簿記3級では、決算整理仕訳をもとに「精算表」を作成する問題がよく出題されます。
精算表は、損益計算書や貸借対照表を作成する前に、修正記入と集計を行うための大切なステップです。
今回は、精算表の役割と作成手順を3ステップでわかりやすく解説します。
精算表とは?
▶ 精算表ってなに?
精算表とは、決算整理仕訳の内容を反映させながら、損益計算書や貸借対照表の作成に備える集計表です。
この表を作成することで、次の流れが整理されます。
▶ 精算表作成の流れ
1️⃣ 仕訳を書く
決算整理の取引を仕訳帳に記入します。
2️⃣ 仕訳を精算表の「修正記入」欄に転記
各勘定科目の修正金額を書き込みます。
3️⃣ 「損益計算書」欄と「貸借対照表」欄を完成させる
計算式:
計算表の残高 ± 修正記入 = 損益計算書・貸借対照表の金額
▶ 精算表の役割
- 決算整理後の数字を一覧化できる
- 損益計算書・貸借対照表作成の基礎資料になる
- 修正仕訳が適切かどうかを確認できる
よくある質問(FAQ)
- Q精算表を作る目的は何ですか?
- A
決算整理後の金額を一目で確認し、損益計算書や貸借対照表の作成に備えるためです。
- Q修正記入は必ず必要ですか?
- A
はい。修正記入がなければ、決算整理後の正しい金額が反映されません。
- Q精算表で借方と貸方の合計が合わないときは?
- A
決算整理仕訳や転記のどこかにミスがある可能性が高いです。
練習問題(記述式・本試験レベル)
【問題】
以下はA社の決算整理前残高試算表の抜粋と決算整理事項です。
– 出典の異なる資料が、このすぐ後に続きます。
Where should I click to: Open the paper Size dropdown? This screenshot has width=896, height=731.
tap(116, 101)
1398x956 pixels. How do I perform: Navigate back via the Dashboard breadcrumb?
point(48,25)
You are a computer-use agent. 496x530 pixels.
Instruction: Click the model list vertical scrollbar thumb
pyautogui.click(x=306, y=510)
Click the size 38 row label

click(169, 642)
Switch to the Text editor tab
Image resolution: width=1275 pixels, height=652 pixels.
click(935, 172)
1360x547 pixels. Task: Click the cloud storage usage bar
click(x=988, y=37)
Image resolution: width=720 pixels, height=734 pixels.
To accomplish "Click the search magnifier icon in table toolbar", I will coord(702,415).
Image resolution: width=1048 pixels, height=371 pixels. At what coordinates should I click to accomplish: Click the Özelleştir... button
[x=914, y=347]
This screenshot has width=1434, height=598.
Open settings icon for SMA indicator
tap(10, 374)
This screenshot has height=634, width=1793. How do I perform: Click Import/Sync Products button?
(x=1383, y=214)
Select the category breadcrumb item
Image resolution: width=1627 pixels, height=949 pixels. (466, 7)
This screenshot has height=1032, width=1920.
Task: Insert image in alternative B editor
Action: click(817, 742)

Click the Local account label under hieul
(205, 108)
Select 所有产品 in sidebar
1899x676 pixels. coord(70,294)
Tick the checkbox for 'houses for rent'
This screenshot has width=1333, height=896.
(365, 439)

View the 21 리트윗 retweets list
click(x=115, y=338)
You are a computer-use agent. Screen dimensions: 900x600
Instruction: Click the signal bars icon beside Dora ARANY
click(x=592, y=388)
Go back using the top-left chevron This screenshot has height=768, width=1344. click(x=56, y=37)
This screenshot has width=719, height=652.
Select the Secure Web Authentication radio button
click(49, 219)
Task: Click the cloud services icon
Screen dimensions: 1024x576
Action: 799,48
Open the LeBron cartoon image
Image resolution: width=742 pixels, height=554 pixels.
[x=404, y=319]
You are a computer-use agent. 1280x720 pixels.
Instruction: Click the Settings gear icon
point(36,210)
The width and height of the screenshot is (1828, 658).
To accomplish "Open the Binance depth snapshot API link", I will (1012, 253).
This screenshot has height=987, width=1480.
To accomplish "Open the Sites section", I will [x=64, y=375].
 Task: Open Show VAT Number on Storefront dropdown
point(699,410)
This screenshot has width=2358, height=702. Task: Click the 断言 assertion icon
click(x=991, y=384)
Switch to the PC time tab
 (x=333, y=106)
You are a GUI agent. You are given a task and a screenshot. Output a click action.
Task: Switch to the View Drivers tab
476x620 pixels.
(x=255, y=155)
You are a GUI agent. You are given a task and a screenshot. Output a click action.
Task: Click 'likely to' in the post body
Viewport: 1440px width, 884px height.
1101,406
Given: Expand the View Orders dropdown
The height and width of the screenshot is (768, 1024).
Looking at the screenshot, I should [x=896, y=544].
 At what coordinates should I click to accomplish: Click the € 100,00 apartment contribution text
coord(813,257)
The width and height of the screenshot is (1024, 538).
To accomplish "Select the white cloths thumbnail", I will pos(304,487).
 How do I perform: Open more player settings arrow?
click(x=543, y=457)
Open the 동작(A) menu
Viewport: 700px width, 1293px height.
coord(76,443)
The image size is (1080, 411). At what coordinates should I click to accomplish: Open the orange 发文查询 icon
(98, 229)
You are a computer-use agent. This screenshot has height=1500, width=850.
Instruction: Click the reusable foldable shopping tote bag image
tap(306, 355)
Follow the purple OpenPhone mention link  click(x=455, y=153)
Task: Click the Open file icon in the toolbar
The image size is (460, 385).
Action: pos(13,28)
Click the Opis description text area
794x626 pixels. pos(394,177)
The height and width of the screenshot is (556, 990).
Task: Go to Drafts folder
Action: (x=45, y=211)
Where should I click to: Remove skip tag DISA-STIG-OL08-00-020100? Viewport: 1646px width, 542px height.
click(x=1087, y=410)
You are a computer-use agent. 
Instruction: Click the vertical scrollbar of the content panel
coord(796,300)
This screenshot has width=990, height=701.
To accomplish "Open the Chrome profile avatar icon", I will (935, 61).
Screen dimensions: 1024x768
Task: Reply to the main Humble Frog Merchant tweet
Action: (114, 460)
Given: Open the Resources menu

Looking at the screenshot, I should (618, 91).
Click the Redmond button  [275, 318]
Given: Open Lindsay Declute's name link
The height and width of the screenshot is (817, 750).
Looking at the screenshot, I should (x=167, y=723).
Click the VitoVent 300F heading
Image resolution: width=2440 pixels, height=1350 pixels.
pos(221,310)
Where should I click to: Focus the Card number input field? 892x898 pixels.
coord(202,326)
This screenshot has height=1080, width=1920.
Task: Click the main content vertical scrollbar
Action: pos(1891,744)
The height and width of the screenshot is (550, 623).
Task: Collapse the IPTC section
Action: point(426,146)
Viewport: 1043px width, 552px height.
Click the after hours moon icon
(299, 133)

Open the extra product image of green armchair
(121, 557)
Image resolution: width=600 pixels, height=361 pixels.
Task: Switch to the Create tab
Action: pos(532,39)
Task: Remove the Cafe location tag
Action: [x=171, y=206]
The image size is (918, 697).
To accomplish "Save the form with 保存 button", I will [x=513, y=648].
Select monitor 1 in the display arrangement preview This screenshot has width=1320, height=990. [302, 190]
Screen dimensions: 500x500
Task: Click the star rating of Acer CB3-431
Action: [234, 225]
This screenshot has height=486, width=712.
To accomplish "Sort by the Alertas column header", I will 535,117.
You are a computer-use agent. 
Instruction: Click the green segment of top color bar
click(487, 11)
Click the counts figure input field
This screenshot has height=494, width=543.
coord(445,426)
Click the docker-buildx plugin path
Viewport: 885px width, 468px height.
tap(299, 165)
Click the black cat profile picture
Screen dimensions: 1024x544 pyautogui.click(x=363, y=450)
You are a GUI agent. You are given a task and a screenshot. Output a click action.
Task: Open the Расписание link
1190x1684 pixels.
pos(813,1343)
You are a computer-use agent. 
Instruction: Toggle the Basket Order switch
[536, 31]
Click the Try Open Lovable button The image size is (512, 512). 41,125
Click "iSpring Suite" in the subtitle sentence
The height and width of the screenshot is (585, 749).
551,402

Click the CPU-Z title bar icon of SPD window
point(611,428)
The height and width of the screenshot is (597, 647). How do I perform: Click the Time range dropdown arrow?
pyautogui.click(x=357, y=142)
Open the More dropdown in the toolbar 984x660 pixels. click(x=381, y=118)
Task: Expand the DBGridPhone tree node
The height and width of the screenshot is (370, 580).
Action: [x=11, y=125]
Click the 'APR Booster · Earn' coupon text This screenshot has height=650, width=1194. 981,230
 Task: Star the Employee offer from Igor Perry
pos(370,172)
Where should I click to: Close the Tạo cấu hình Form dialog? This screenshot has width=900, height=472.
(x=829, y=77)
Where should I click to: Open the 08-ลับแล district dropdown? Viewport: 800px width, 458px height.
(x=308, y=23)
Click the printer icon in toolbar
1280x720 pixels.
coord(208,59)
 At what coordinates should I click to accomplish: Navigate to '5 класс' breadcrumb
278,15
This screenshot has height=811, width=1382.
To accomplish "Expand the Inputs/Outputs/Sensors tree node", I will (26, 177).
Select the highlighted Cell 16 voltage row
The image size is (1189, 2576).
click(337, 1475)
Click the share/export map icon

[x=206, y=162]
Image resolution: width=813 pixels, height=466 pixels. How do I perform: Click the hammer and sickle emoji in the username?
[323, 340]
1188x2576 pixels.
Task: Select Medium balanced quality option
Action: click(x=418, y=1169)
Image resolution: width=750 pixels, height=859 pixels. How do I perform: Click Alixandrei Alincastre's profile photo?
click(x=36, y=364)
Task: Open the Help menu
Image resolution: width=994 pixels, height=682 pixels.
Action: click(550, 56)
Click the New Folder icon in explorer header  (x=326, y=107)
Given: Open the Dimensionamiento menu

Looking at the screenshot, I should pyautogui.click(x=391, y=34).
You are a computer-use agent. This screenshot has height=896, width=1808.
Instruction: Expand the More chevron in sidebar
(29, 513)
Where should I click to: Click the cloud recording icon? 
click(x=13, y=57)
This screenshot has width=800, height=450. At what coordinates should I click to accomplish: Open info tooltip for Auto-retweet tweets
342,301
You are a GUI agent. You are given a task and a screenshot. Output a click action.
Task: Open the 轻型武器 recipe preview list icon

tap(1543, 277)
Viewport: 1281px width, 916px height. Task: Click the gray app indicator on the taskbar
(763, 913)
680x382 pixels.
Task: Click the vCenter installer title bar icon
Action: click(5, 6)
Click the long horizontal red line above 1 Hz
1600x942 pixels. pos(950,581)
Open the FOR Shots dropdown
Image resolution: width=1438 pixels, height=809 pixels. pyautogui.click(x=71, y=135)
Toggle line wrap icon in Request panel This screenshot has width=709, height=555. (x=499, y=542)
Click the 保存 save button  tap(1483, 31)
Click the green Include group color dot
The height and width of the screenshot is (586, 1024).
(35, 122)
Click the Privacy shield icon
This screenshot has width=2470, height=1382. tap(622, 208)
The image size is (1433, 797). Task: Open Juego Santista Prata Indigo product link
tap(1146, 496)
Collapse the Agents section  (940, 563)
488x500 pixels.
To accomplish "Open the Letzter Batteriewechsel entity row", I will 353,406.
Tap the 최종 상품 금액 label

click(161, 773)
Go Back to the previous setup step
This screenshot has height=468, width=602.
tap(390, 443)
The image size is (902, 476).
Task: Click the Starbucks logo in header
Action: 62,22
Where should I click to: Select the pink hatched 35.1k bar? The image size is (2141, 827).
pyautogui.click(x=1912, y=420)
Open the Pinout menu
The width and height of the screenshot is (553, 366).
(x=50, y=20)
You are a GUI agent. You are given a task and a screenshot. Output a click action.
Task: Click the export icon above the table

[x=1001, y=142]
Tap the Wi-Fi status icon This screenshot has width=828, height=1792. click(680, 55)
これらをもとに精算表の「修正記入欄」「損益計算書欄」「貸借対照表欄」を完成させなさい。
決算整理前残高試算表(抜粋)
勘定科目 | 借方残高 | 貸方残高 |
---|---|---|
現金 | 500,000 | |
売掛金 | 300,000 | |
商品 | 800,000 | |
建物 | 1,200,000 | |
支払家賃 | 120,000 | |
支払手形 | 400,000 | |
資本金 | 2,000,000 | |
売上 | 1,500,000 | |
仕入 | 900,000 | |
給料 | 400,000 |
決算整理事項
- 建物について、減価償却費として60,000円を計上する。
- 未払給料50,000円を計上する。
- 棚卸減耗として商品100,000円を売上原価に振替。
【設問】
- 上記の決算整理仕訳を行い、精算表の「修正記入欄」に記入しなさい。
- 修正後の数字をもとに、「損益計算書欄」「貸借対照表欄」を完成させなさい。
解答・解説
【解答1】修正仕訳
- 減価償却費 60,000 / 建物減価償却累計額 60,000
- 給料 50,000 / 未払給料 50,000
- 売上原価 100,000 / 商品 100,000
【解答2】精算表(抜粋)
勘定科目 | 計算表残高 | 修正記入 | 損益計算書 | 貸借対照表 |
---|---|---|---|---|
現金 | 500,000 | 500,000 | ||
売掛金 | 300,000 | 300,000 | ||
商品 | 800,000 | △100,000 | 700,000 | |
建物 | 1,200,000 | 1,200,000 | ||
減価償却費 | +60,000 | 60,000 | ||
給料 | 400,000 | +50,000 | 450,000 | |
未払給料 | +50,000 | 50,000 | ||
売上原価 | +100,000 | 100,000 |
🧠 解説
- 修正記入では増減の影響を±で記入します。
- 損益計算書欄には費用・収益項目を記載。
- 貸借対照表欄には資産・負債・純資産項目を記載します。
- 「計算表残高 ± 修正記入」で損益計算書・貸借対照表の金額が決まります。